TASK DATA ▸
** Start **

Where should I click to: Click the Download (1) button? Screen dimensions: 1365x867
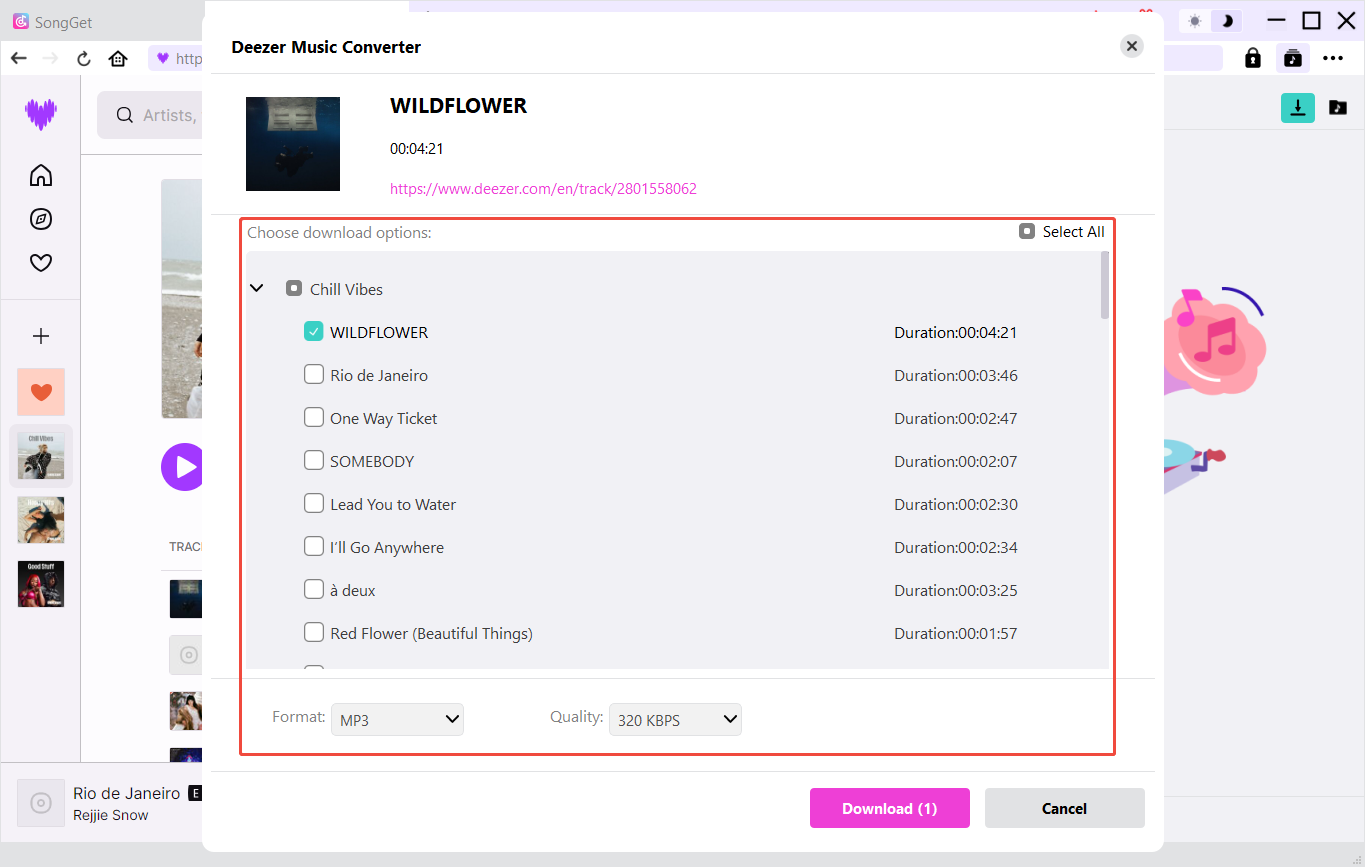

** End **
** Start **

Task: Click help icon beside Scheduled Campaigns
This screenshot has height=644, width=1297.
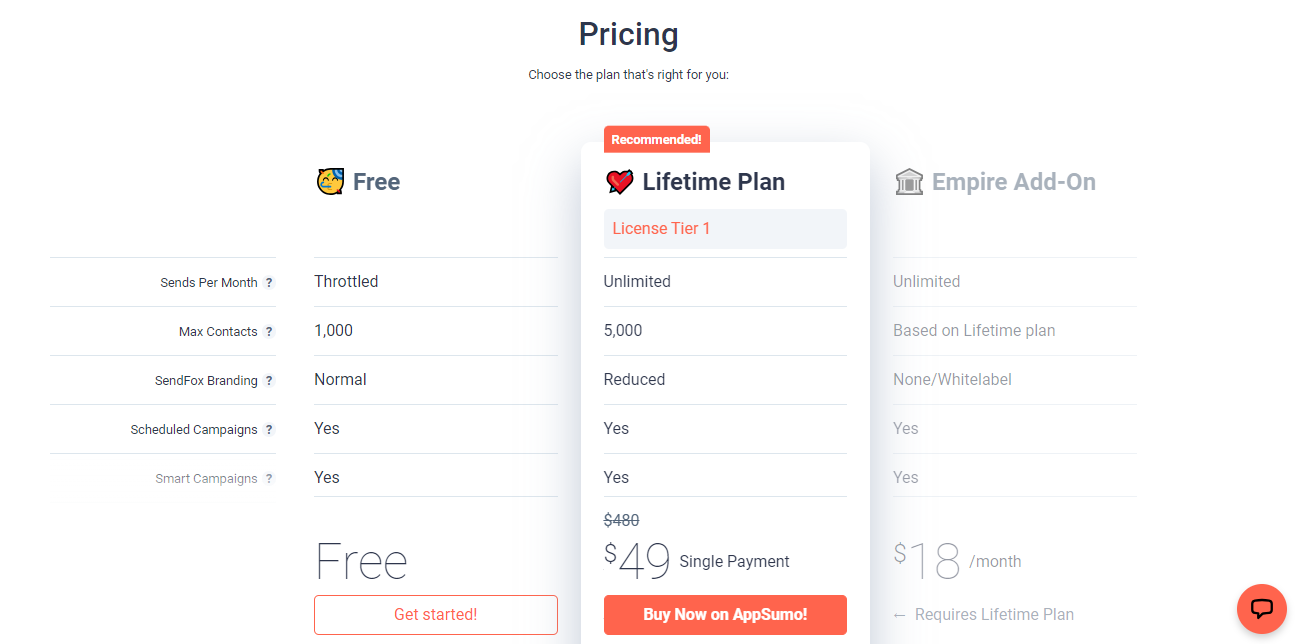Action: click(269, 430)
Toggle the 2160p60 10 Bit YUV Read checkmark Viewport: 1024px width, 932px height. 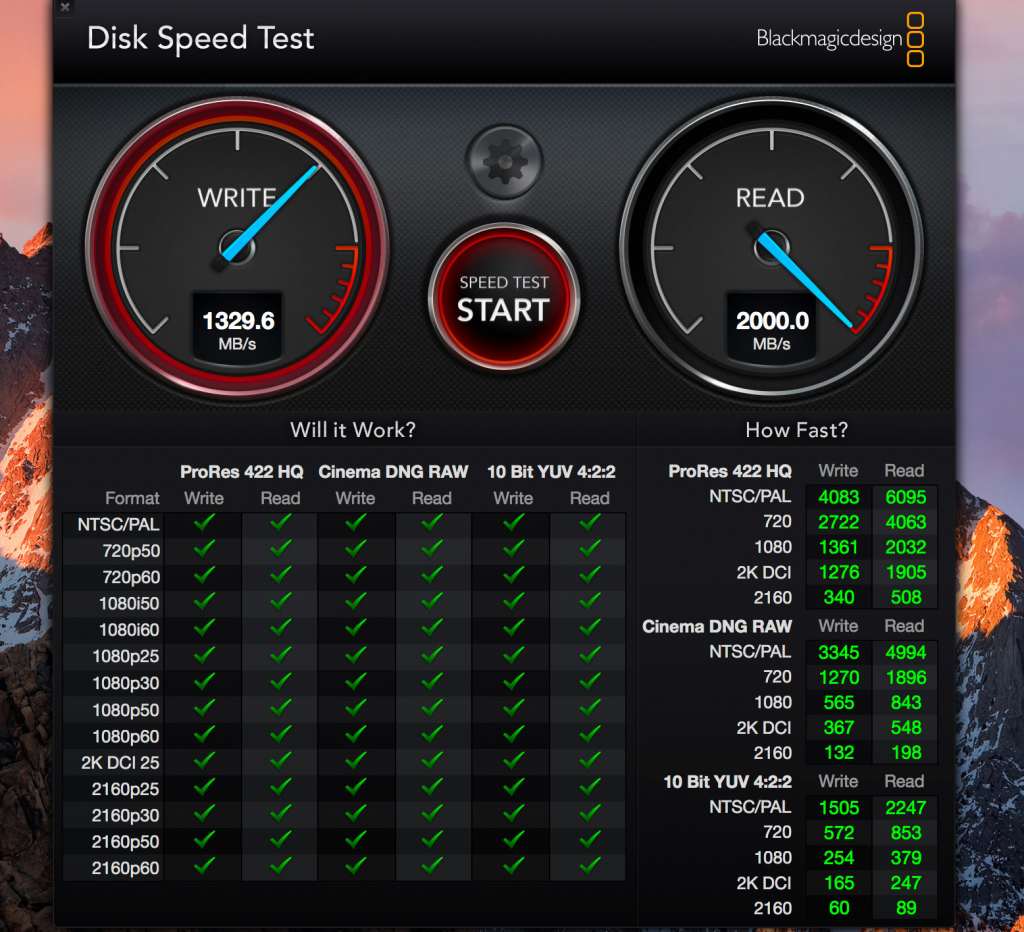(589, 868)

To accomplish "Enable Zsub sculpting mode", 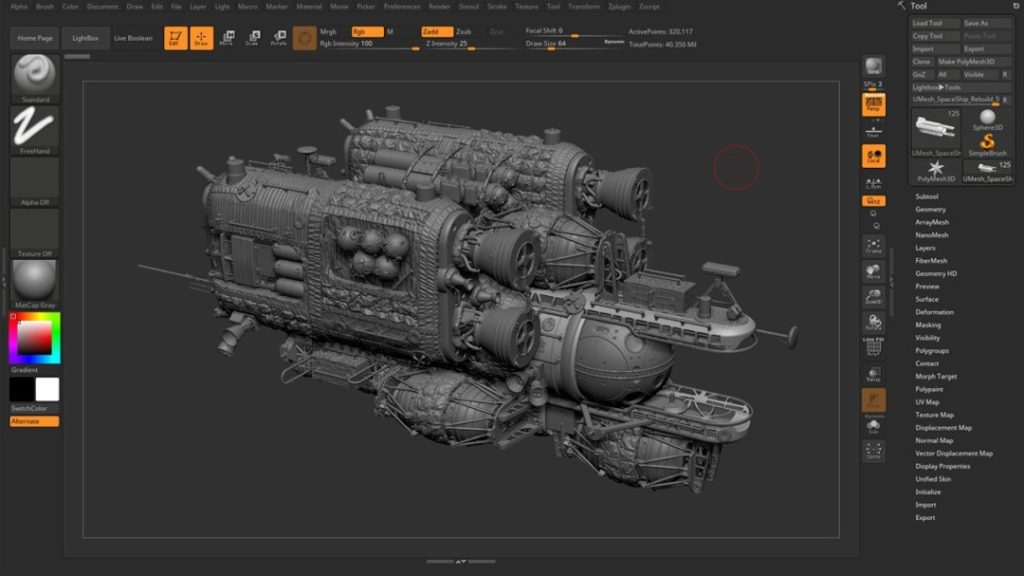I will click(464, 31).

** End **
** Start **

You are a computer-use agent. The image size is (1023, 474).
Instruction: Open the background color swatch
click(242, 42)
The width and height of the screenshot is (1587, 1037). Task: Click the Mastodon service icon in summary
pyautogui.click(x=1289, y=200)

** End **

THE EXERCISE ▸ Quote the rows between the line holding "The width and" and the line holding "pyautogui.click(x=1289, y=200)", inclusive, without altering them.

SOLUTION TO THIS EXERCISE ▸
The width and height of the screenshot is (1587, 1037). Task: Click the Mastodon service icon in summary
pyautogui.click(x=1289, y=200)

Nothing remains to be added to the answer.